Mobilização por segurança na Barra da Tijuca
Moradores do Bosque Marapendi, localizado na Barra da Tijuca, saíram às ruas no final de junho para reivindicar melhorias urgentes de segurança pública. A mobilização foi desencadeada por uma série preocupante de assaltos na Avenida Prefeito Dulcídio Cardoso, região que tem enfrentado crescentes problemas com criminalidade. O movimento levou a Associação Bosque Marapendi (ABM) e a Subprefeitura da Barra a iniciarem ações concretas, incluindo poda preventiva de vegetação, reforço na iluminação pública e estudos para instalação de guaritas de monitoramento ao longo da via.
O caso que motivou a mobilização
A manifestação realizada no último domingo de junho reuniu dezenas de moradores da região em uma caminhada pela paz. O movimento ganhou força significativa após o caso traumático vivido pela advogada Livia Martins, seu marido e seu filho de 9 anos. A família foi vítima de um assalto violento na madrugada de 7 de junho, quando retornava para casa na Barra.
De acordo com o relato de Livia, dois criminosos em uma motocicleta abordaram o veículo de forma agressiva, fazendo ameaças com arma de fogo e roubando celulares, alianças e outros pertences. O momento mais traumático ocorreu quando a criança pediu aos assaltantes que não machucassem a família. O crime se intensificou quando um dos criminosos voltou apontando a arma para o marido de Livia, levando a família a temer o pior.
Ações implementadas após denúncia
Após o crime, a advogada abriu Boletim de Ocorrência e iniciou uma mobilização visando convocar um encontro com autoridades competentes para discutir a segurança no bairro. Em uma reunião do Conselho Comunitário de Segurança (CCS), ela apresentou o caso a representantes da Polícia Militar, Polícia Civil, Guarda Municipal e Subprefeitura da Barra.
A intenção de Livia era chamar a atenção para os problemas enfrentados por quem circula diariamente pelos arredores do Canal de Marapendi e buscar soluções que consigam ir além do reforço no policiamento tradicional. Segundo ela, a questão segurança transcende simplesmente aumentar a presença de policiais nas ruas.
Diagnóstico dos problemas estruturais
A advogada identificou diversos fatores estruturais que contribuem para a sensação de insegurança na região. A iluminação inadequada, a vegetação excessiva cobrindo as luminárias e a ciclovia deteriorada são elementos que favorecem a ação dos criminosos. Todos esses fatores contribuem para criar uma sensação de abandono que facilita a ocorrência de crimes.
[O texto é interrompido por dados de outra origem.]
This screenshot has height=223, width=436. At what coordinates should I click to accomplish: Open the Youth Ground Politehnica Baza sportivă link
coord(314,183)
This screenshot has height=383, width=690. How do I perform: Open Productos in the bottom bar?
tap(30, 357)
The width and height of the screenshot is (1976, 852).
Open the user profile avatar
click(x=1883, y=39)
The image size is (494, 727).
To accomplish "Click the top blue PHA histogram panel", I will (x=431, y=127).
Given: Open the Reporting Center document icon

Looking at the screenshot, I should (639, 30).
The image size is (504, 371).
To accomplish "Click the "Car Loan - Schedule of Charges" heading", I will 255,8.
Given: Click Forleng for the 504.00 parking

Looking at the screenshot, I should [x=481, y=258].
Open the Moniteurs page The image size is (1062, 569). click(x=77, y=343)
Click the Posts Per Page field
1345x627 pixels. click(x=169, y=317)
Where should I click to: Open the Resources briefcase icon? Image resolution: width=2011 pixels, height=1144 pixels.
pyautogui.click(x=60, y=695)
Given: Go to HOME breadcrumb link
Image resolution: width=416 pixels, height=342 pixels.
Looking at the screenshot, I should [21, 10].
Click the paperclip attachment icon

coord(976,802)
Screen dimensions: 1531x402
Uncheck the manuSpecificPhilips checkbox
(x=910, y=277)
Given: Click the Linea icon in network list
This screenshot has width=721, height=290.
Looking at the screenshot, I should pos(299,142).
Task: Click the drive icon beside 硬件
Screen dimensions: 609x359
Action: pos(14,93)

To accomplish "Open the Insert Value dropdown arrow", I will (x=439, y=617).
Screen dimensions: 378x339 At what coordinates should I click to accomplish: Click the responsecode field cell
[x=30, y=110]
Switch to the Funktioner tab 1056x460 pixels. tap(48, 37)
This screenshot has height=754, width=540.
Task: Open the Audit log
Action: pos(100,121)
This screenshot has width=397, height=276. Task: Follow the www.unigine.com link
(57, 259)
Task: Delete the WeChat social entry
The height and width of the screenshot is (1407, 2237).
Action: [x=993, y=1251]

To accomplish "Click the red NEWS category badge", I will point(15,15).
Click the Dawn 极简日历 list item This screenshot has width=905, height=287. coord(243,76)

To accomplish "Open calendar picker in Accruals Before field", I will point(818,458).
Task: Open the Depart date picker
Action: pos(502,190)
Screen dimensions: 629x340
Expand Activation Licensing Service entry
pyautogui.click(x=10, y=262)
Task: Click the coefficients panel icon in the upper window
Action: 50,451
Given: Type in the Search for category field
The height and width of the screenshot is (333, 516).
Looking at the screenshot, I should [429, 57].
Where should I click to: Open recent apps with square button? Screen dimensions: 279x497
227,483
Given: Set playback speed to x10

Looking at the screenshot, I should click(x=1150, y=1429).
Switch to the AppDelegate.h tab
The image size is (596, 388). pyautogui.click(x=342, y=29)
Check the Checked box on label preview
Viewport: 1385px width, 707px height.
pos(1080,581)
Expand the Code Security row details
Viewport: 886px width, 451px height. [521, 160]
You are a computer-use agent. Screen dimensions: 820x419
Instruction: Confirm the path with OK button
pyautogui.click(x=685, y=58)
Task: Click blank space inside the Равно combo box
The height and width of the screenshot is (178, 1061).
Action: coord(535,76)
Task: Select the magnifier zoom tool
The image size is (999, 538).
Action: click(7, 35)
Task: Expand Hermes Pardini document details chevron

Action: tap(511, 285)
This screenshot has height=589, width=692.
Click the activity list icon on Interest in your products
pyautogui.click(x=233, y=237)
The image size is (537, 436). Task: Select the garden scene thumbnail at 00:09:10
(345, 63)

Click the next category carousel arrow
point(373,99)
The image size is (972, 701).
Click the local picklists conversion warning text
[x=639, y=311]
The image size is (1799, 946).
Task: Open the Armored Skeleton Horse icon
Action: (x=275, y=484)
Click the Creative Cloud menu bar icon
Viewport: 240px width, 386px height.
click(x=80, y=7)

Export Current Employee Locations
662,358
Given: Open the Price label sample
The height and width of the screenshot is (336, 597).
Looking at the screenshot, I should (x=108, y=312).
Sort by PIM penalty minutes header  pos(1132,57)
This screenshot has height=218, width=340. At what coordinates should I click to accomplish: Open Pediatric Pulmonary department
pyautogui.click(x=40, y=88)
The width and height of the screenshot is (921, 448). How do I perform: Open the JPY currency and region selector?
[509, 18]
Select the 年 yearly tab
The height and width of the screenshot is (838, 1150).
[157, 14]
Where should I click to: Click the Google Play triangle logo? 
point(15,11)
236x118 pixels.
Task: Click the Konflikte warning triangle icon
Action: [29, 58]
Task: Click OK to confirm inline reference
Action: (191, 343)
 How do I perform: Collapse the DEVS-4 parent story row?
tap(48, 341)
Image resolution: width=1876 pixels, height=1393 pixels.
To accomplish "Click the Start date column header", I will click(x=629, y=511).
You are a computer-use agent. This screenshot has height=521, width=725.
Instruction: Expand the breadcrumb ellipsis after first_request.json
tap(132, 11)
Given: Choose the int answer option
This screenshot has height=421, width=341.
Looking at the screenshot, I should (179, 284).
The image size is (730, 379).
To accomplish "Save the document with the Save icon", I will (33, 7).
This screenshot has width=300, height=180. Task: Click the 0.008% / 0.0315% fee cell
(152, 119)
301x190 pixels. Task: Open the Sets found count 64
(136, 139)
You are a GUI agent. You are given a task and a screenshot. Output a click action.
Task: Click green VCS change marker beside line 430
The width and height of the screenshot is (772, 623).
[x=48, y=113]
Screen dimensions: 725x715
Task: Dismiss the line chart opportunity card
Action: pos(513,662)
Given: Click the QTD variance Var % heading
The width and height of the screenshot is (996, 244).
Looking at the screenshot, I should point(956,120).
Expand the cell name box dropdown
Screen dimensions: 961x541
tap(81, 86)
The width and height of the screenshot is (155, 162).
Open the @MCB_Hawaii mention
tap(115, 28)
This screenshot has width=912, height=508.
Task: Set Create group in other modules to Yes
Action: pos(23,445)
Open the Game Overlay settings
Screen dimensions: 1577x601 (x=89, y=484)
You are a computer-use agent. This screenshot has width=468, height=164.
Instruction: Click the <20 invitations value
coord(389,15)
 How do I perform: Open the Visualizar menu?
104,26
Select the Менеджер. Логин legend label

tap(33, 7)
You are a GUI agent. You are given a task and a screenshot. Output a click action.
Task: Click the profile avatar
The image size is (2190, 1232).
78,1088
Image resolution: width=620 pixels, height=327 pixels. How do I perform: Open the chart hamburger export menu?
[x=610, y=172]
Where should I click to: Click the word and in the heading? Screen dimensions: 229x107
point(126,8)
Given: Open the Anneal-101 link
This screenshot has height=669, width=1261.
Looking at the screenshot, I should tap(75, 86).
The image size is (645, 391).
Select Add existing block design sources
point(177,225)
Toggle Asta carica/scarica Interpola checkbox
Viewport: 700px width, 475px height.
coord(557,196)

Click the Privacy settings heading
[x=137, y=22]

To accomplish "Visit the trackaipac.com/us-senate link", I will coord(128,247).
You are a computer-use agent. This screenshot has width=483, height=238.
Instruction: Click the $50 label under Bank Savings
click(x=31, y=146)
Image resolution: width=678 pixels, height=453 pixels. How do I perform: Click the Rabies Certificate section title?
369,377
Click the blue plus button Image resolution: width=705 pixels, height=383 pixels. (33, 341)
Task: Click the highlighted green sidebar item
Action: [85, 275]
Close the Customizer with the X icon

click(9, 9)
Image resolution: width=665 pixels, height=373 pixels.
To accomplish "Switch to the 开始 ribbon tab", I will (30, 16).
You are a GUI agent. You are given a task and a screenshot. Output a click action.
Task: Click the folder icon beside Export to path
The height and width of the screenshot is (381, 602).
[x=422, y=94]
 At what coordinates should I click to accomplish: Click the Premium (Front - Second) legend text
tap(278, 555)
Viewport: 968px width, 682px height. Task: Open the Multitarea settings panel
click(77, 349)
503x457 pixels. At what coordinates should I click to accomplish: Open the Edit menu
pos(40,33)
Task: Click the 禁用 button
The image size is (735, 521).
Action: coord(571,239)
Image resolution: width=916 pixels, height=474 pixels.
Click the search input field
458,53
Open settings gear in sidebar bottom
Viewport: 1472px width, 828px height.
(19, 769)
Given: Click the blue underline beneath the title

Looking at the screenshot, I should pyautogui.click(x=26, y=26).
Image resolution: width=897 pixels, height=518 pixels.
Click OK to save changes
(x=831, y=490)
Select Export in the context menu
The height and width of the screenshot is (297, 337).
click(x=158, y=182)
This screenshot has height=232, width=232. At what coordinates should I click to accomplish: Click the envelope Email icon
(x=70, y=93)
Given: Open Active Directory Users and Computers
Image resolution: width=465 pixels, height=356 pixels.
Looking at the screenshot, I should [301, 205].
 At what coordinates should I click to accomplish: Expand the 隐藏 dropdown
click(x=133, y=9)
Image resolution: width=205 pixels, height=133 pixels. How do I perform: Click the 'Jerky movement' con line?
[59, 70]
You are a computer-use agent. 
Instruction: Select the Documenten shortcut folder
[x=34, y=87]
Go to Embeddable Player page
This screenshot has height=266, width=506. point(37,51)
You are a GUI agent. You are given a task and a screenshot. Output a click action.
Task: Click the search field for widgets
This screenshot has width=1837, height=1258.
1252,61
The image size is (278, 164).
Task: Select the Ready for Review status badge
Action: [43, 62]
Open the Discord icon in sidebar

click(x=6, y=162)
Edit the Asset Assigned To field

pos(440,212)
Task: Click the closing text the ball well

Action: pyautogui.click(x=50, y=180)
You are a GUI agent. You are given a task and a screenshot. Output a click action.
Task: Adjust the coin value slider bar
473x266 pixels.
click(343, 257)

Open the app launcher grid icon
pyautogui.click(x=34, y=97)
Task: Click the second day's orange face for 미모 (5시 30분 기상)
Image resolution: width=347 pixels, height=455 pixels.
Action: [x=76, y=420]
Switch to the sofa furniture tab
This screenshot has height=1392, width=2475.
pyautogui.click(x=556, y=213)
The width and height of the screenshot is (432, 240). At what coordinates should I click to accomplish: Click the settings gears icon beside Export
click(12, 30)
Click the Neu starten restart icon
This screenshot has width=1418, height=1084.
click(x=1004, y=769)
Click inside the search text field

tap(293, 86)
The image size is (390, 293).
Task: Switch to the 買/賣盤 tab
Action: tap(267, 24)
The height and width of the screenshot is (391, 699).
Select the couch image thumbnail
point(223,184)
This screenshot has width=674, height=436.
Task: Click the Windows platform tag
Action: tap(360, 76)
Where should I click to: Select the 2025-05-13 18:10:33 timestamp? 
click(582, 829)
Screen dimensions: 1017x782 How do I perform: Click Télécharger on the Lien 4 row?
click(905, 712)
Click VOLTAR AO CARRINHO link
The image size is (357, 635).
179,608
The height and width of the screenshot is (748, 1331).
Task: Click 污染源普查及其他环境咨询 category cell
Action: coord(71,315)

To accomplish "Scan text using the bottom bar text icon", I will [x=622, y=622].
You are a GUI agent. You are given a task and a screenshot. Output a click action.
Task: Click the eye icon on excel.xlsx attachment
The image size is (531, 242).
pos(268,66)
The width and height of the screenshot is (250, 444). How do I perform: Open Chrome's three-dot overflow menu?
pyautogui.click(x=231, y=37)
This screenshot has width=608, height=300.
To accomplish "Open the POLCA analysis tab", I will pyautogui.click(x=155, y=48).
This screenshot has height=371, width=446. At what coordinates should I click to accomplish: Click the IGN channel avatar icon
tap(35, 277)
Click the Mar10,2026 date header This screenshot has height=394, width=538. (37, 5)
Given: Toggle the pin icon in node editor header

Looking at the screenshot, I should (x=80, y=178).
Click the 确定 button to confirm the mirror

Vistoria e medidas propostas
Representantes da ABM e da Subprefeitura da Barra realizaram uma vistoria completa no trecho entre o início da Avenida Prefeito Dulcídio Cardoso e a Ponte Lúcio Costa para identificar as intervenções necessárias. Entre as medidas discutidas estão melhorias na iluminação pública, manutenção da ciclovia e a avaliação da instalação de duas guaritas de monitoramento nos extremos da avenida, uma no início, nas proximidades do número 378, e outra junto à Ponte Lúcio Costa.
Ações já em execução
A Subprefeitura da Barra informou que acionou a RioLuz para realizar uma vistoria no local e providenciar a manutenção das lâmpadas apagadas no Canal de Marapendi. O órgão também solicitou à Comlurb a poda de árvores na região com o objetivo de melhorar a iluminação e a visibilidade no entorno.
Uma das ações já começou a ser executada. No dia 6 de julho, equipes da Comlurb iniciaram a poda preventiva da vegetação ao longo da ciclovia do Canal de Marapendi, na altura do Condomínio Portal da Barra. De acordo com a ABM, também estavam previstas a poda das árvores entre a Ponte Lúcio Costa e o Parque das Rosas, bem como entre a Ponte do Downtown e a Ponte Lúcio Costa.
Próximos passos
A associação informou ainda que a pintura da ciclovia dependerá de um processo licitatório, o que pode demandar tempo adicional para sua conclusão. As ações em andamento representam um compromisso das autoridades em responder às demandas da comunidade e criar um ambiente mais seguro para todos os moradores da região da Barra da Tijuca.